PROJECT SUMMARY Fusion transcription factors (TFs) are an enticing class of cancer targets.

When present in a malignancy, these chimeric proteins are often the primary oncogenic drivers, and genetic knockdown of the fusion TF often leads to cell death or differentiation. However, fusion TFs are an exceptionally difficult class of proteins to target with small molecule inhibitors.

Chief among the challenges of targeting fusion TFs is the significant degree of intrinsic disorder and the lack of mechanistic characterization of individual fusions, limiting the ability to execute structure and/or function-driven approaches to developing inhibitors.

Strategies that enable direct targeting of fusion TF function without the need for extensive functional characterization of the fusion TF are therefore highly valuable.

In this proposal, I will develop generalizable and mechanistically unbiased approaches to discover inhibitors of the fusion TF PAX3-FOXO1 using small molecule microarray (SMM) screening strategies.

Via the training plan detailed herein, I will acquire expertise in several chemical biology strategies that are critical to accomplishing this important objective.

The proposed research will be further facilitated by an exceptional training environment that provides me with mentorship from scientific leaders in cancer biology and TF inhibitor development.

Preliminary data indicates that PAX3-FOXO1 is ligandable; a small proof-of-concept screen produced two selective hit molecules, one of which was confirmed to directly bind PAX3-FOXO1 and inhibit its function in follow-up assays.

Building on this preliminary data, I hypothesize molecules that directly target PAX3-FOXO1 or its binding partners can be identified via joint analysis of SMM screens against PAX3-FOXO1 in cell lysate and purified protein formats.

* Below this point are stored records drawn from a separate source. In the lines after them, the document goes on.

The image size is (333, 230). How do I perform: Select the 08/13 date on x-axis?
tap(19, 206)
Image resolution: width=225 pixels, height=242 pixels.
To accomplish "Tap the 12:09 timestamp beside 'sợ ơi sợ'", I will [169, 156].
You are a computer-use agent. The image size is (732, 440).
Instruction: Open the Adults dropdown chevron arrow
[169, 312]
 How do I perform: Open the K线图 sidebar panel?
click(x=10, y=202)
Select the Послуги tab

In Aim 1, I will identify functionally active direct binders of PAX3-FOXO1 and identify binding sites for a series of the most potent molecules.

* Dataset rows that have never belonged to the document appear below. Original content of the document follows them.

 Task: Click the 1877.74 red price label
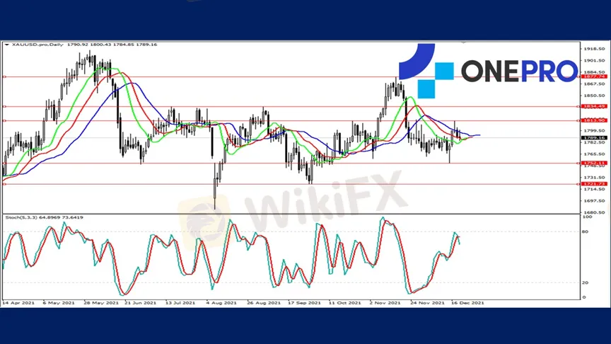pyautogui.click(x=593, y=76)
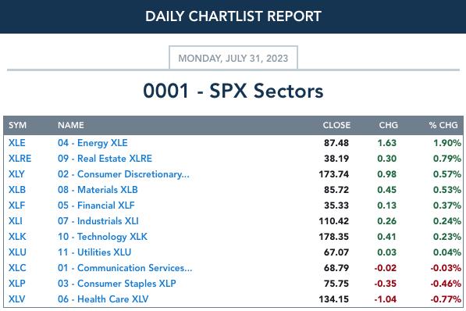The width and height of the screenshot is (466, 311).
Task: Sort by the SYM column header
Action: 17,125
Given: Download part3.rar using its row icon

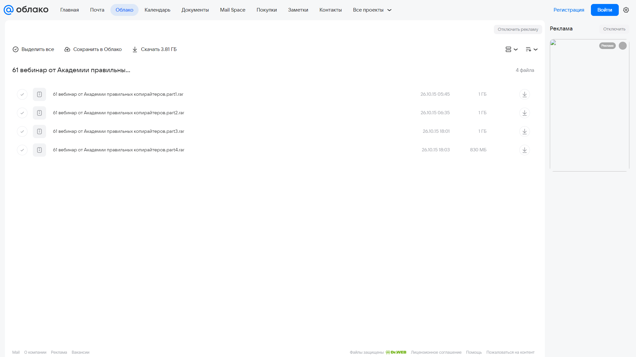Looking at the screenshot, I should (x=524, y=131).
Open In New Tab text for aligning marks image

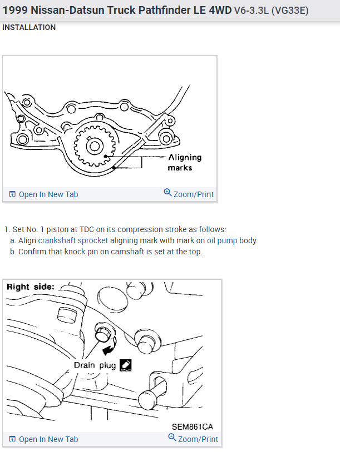pos(48,194)
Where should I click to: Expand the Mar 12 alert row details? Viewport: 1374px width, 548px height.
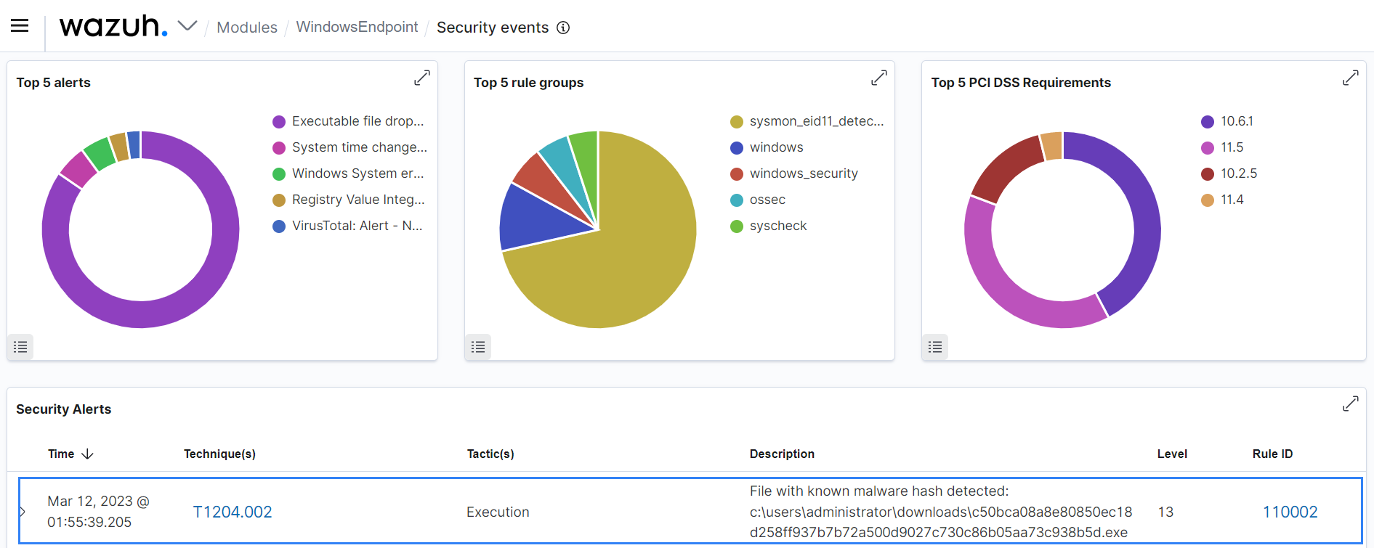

Structural characterization of one of these sites and its interactions with binders will provide critical insights about small molecule recognition that will serve as the basis for future structure-based optimization efforts. In Aim 2, I will identify active molecules that bind to functionally vulnerable PAX3-FOXO1 interaction partners.

Detailed target identification efforts using photo-affinity labeling approaches will identify the molecular target and binding site of a lead molecule, and target validation experiments will characterize the function of the target protein in PAX3-FOXO1-driven transcription.

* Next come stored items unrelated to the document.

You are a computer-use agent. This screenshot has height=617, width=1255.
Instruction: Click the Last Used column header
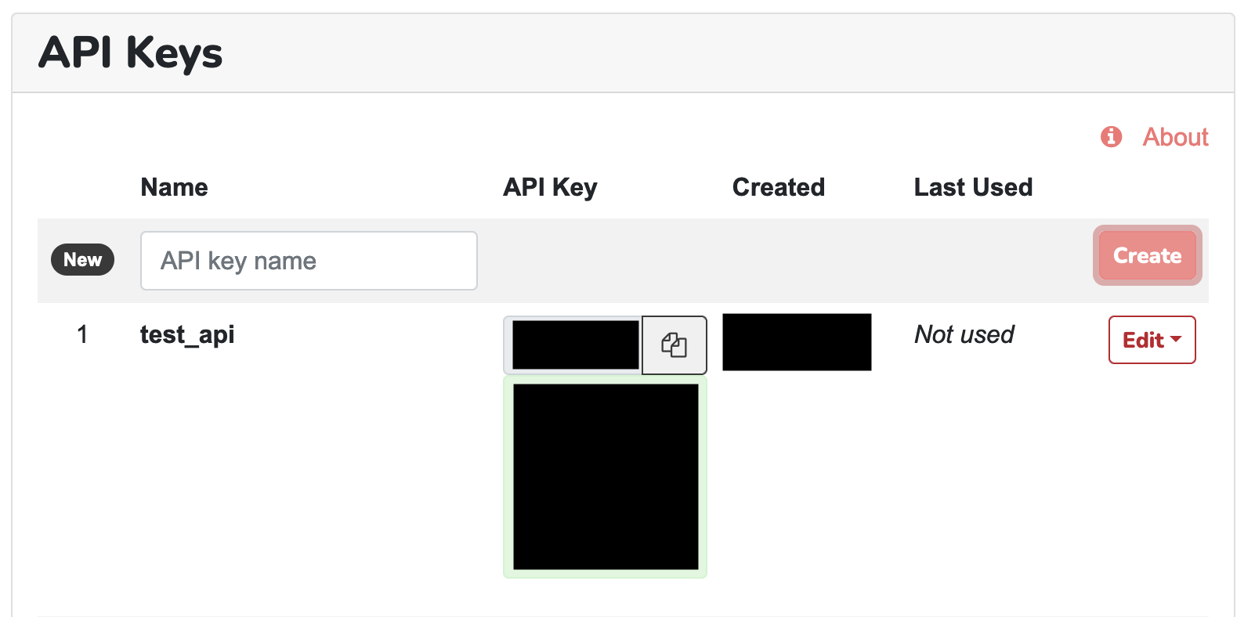click(x=973, y=187)
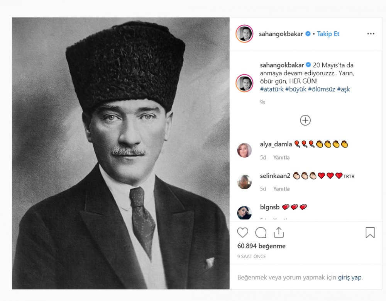Viewport: 386px width, 301px height.
Task: Open the selinkaan2 username link
Action: (x=275, y=176)
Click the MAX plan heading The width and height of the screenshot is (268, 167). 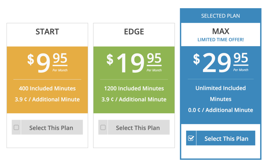(221, 31)
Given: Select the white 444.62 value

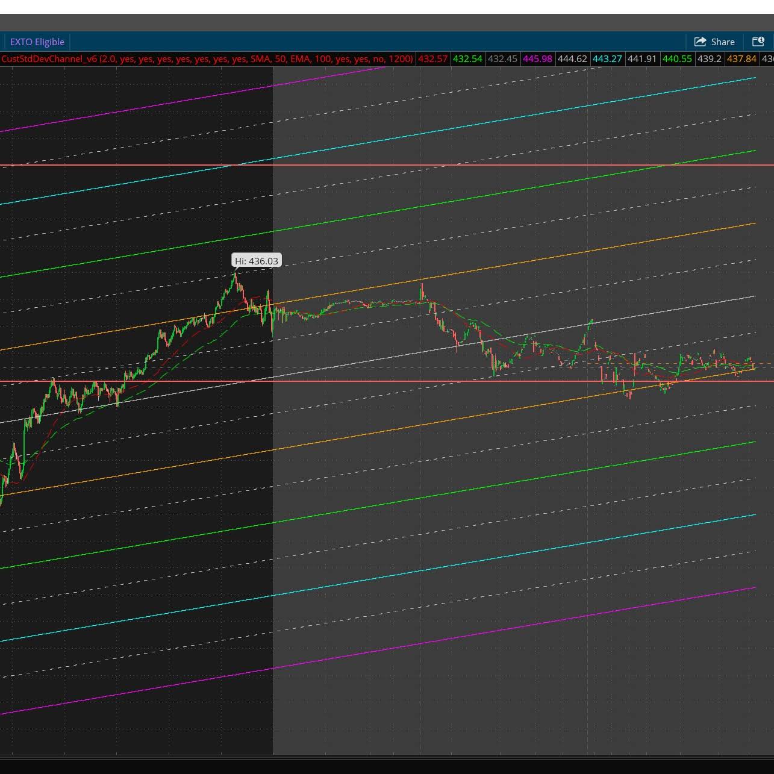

In Aim 3, I will develop a PAX3-FOXO1 proteolysis targeting chimaera (PROTAC) degrader by identifying high-affinity PAX3-FOXO1 binders and subjecting them to an efficient screening and optimization strategy to identify the combination of PAX3-FOXO1 binder, linker, and E3 ligase binder that leads to the most potent degradation.

This PAX3-FOXO1 PROTAC, representing the first targeted degrader of any fusion TF, will be extensively characterized and made available to the research community as a chemical probe.

The generalizable and unbiased approaches outlined herein will enable novel insights about fusion TF vulnerabilities to be obtained concurrently with the development of chemical probes that target these weaknesses.